== AIM OF THE TASK ==
When you reach the line that contains "Image resolution: width=1092", please begin copying, and carry on exactly to the last line of the material, leaving out every picture.

────────────────

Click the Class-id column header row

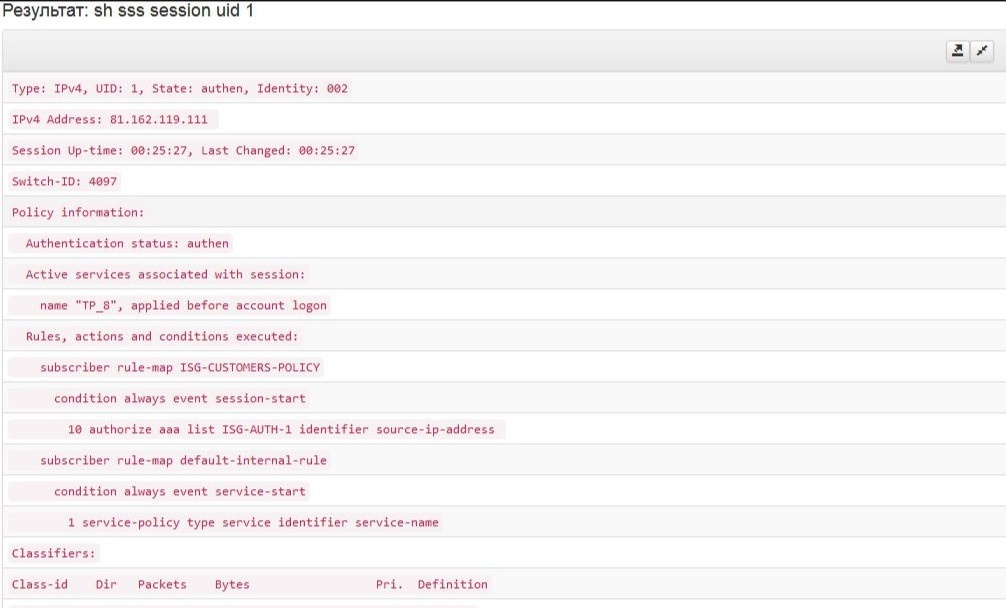(x=250, y=584)
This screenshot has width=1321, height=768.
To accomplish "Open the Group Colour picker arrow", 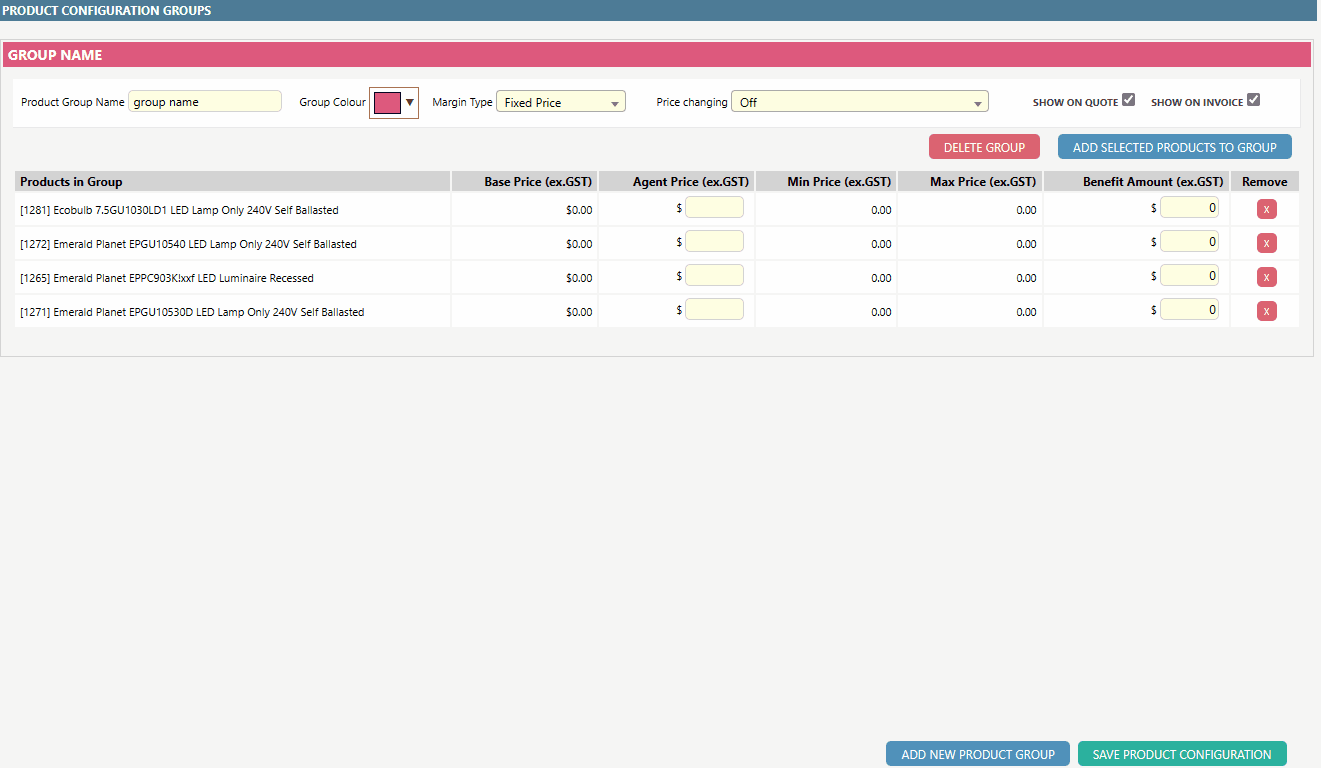I will coord(409,102).
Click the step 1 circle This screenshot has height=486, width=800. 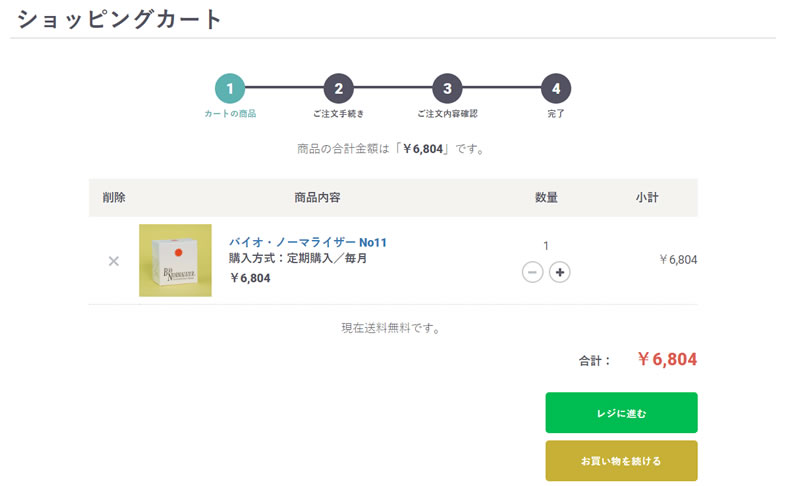point(230,89)
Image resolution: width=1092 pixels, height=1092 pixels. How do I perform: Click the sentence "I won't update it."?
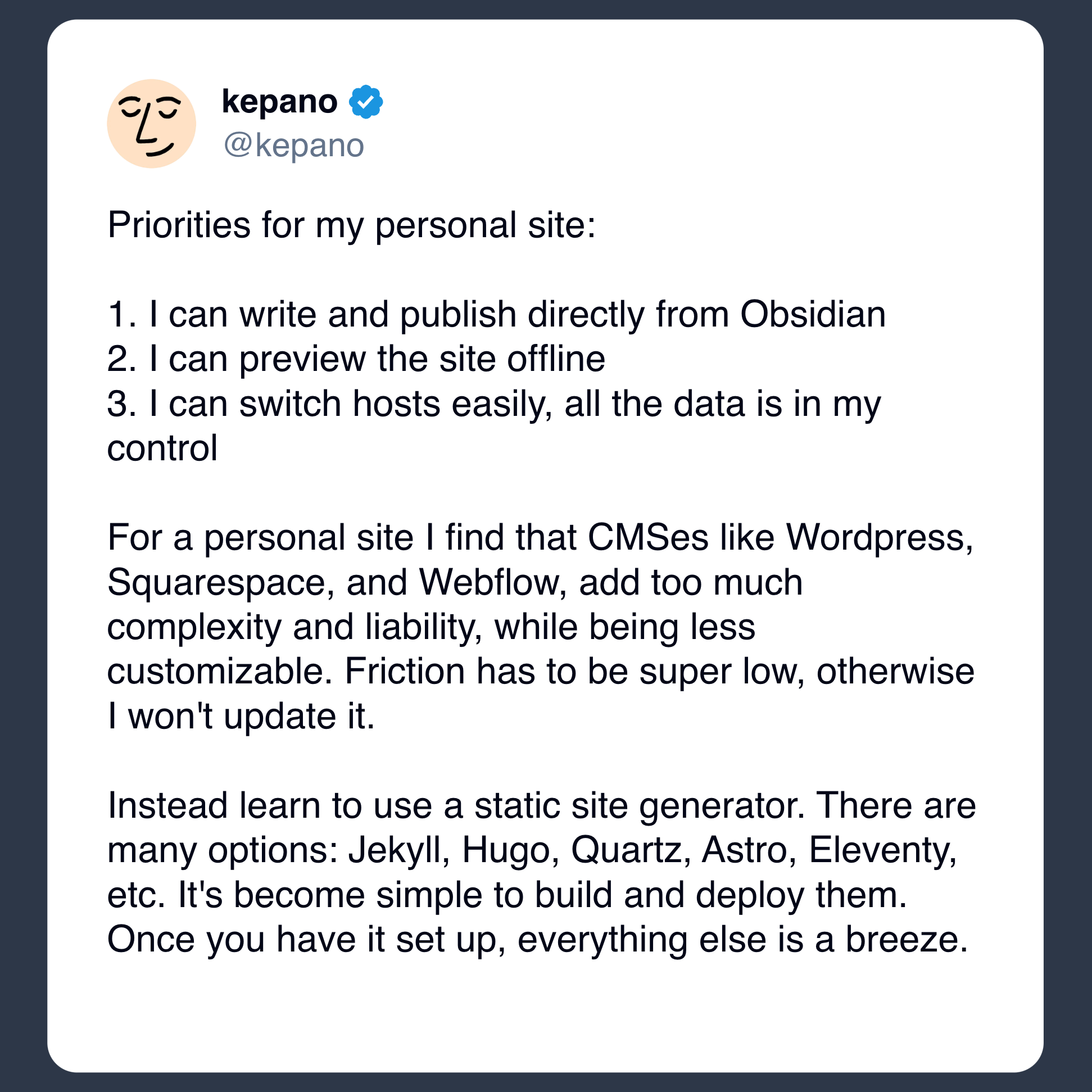[x=241, y=717]
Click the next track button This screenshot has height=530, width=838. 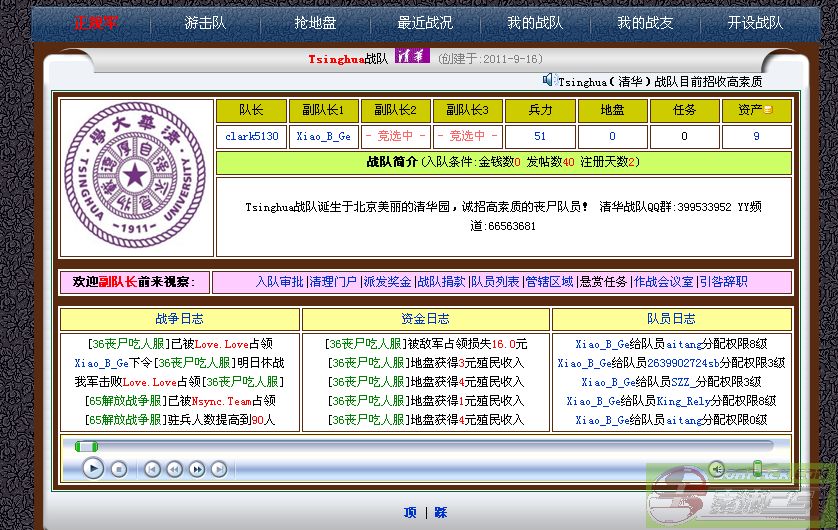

────────────────

== SOLUTION ==
Image resolution: width=1092 pixels, height=1092 pixels. How do I perform: Click the sentence "I won't update it."?
[x=241, y=717]
Click the next track button This screenshot has height=530, width=838. 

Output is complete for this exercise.